Sunday, 29 January 2012

Brutal Bercy, the concrete coffin

On December 11th, a group of mayors from France's Auvergne region organised a protest in Paris against the transfer of their trains from the Gare de Lyon to the Gare de Bercy. Smartly dressed and wearing their stripes of office, the mayors were also carrying a coffin, a sign that - for them - this move represented a ‘burial’ for their region.

"Les Auvergnats sont déprimés de devoir arriver dans une gare qui ne procure aucun confort, aucun hôtel, on a l'impression d'être traités comme des gens arriérés, comme des ploucs" (the Auvergnats are depressed about having to arrive at a station without comfort or hotels, and we feel as if we are being treated like backward people, like hillbillies), said Claude Malhuret, the Mayor of Vichy. But is this train station really so bad?

What is true is that it is difficult to find. It is hidden away up on a plateau, with no direct links by Metro or bus. Access by foot is along a busy road, under a succession of dark and noisy railway bridges.

In reality, the station is simply an annex of the Gare de Lyon, built in the 1970s specifically for the 'auto-trains' service that ferries cars across the country. It replaced a simple goods station, where wine production from across France would arrive, before being stocked in the famous nearby Bercy 'chars'.


Arriving in front of the station, the lack of any distinctive design is immediately striking. There is no neo-classicism from the railway's golden age, only 1970s functional architecture. The ensemble is curiously colourless. Apart from the sparsely decorated Christmas tree in the car park, nothing justified the use of colour photography.

Inside it is the image of a small, provincial station. There is no buzz of arriving and departing trains, but rather small groups of drowsy and listless passengers. There are no shopping arcades to keep them amused, and they sit in rows, their eyes sweeping the room in search of a single decorative feature that they might focus on.

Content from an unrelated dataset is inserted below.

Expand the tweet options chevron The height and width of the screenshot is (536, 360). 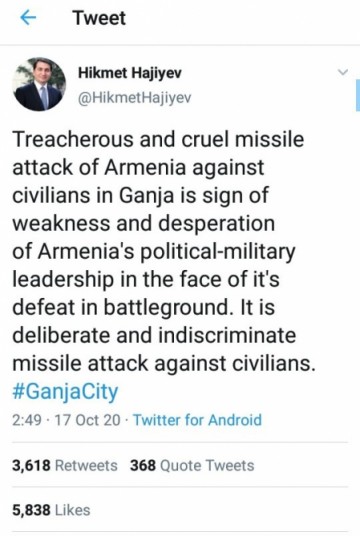point(343,72)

Above there is a second level - another rather sinister waiting room, with plastic chairs and plastic plants. A door offers access out to the car park, where vehicules wait before being loaded onto the car trains. A group of youths are sit broodingly on a wall, but whether they waiting for a train or for life to catch up with them is not clear.

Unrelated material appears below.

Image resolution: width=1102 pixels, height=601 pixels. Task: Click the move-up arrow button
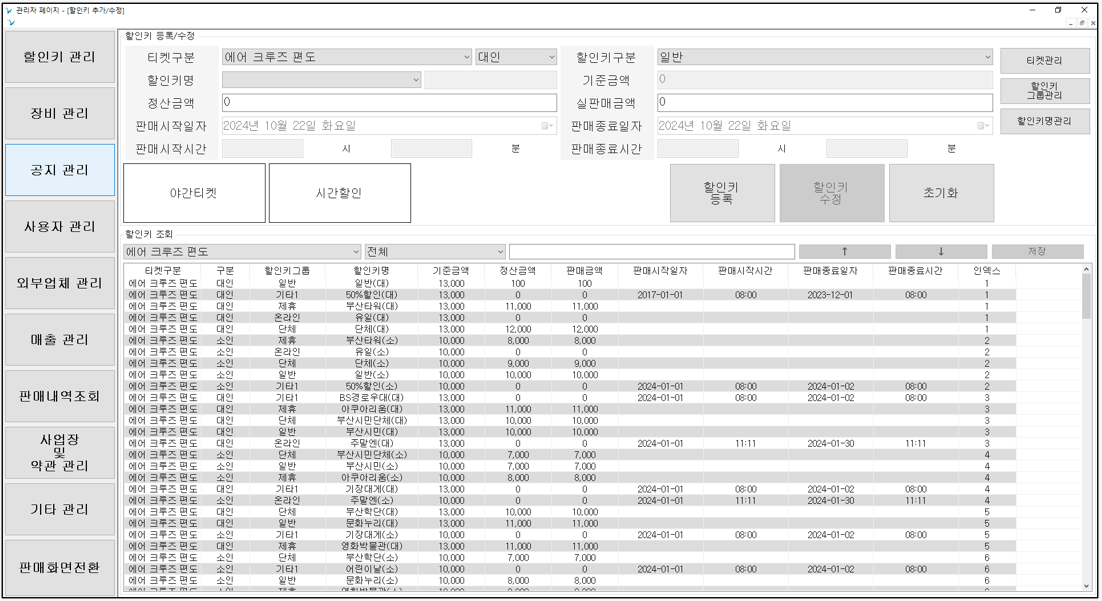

For a brief time, perhaps the station's glory years, it had a touch of glamour. It was the Paris home of the night trains to and from Rome and Venice, trains that I took myself on several occasions. In the evenings, the station was filled with the multilingual agitation of international travellers. Early mornings, the same travellers arrived back in Paris, bleary eyed and fuzzy brained. This service ended last year, but a new one has now begun - departing from the Gare de Lyon of course.

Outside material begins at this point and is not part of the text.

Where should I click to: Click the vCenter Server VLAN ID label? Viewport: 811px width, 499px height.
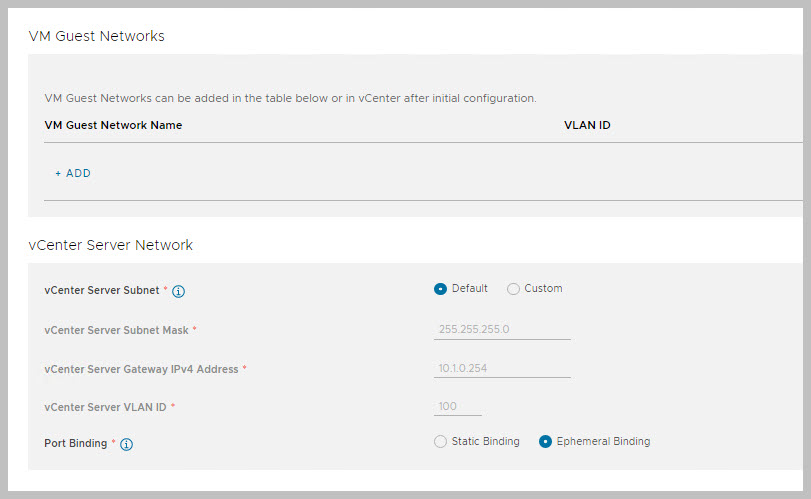105,407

All that is left - beyond a sprinkling of slow regional trains, is the auto-trains service. The thick slabs of dark, heavy concrete that make up the infrastructure give it a film-noir atmosphere, especially when it is empty. Indeed, it seems entirely natural to read that a member of the ETA Basque separatist movement was spotted by police here then trailed to his point of arrest.

Finally, what seems to typify this station is not disdain, but instead a heavy feeling of ennui. Rather than a burial, it is in reality more like being relegated to the second division, or losing your triple A rating. Renovations are promised soon, with - for the first time ever - real public transport links. Perhaps then it will finally be adopted as a home by somebody.


Tim said...

All I really remember of this station is of spotting it down the bottom of a side-street/alley and thinking "hey, that's a railway station there" when I'd never heard of it, let alone caught a train there. It really is the ultimate Paris ghost station and it's interesting how these mayors feel so strongly about both the prestige and the comfort of departing and arriving from one of the main entrances into the capital rather than through its trap door.

Does it have a "Relay" newsstand at least? If it doesn't, I'm not sure it can be officially regarded as a Parisian railway station. It all feels so far away from this.

Adam said...

Tim - that's just showing off!

I don't remember a Relay newsstand, but there might have been some kind of combined press/snack outlet. Actually, it wouldn't have been a surprise to come across Russian grandmothers selling cups of char and pickled gherkins.

Kiki said...

Adam; this is unbelievable.... on Sunday I spotted the sign 'Gare de voiture-trains Bercy' and I asked Hero Husband whether he knew anything about this train station. He said that he thinks they have still certain trains for 'ferrying' cars to the South but maybe only in summer.... and now, voilà, before I even had a chance to look Gare de Bercy up on the web, Adam has done all the work!
I shall forward this to HH asap and I shall read through it in detail tomorrow. Thank you very much

rgsoundf said...

Would be a great scene for a Kool Shen photo shoot :) Or a part of Tarkovsy's Stalker set.

Bigfish said...

In 2004, my wife & I caught a train from a little town along the Canal de Bourgogne (Laroche-Migennes?) that ended up at Bercy. It reminded me in a lot of ways of the Port Authority bus terminal in NYC.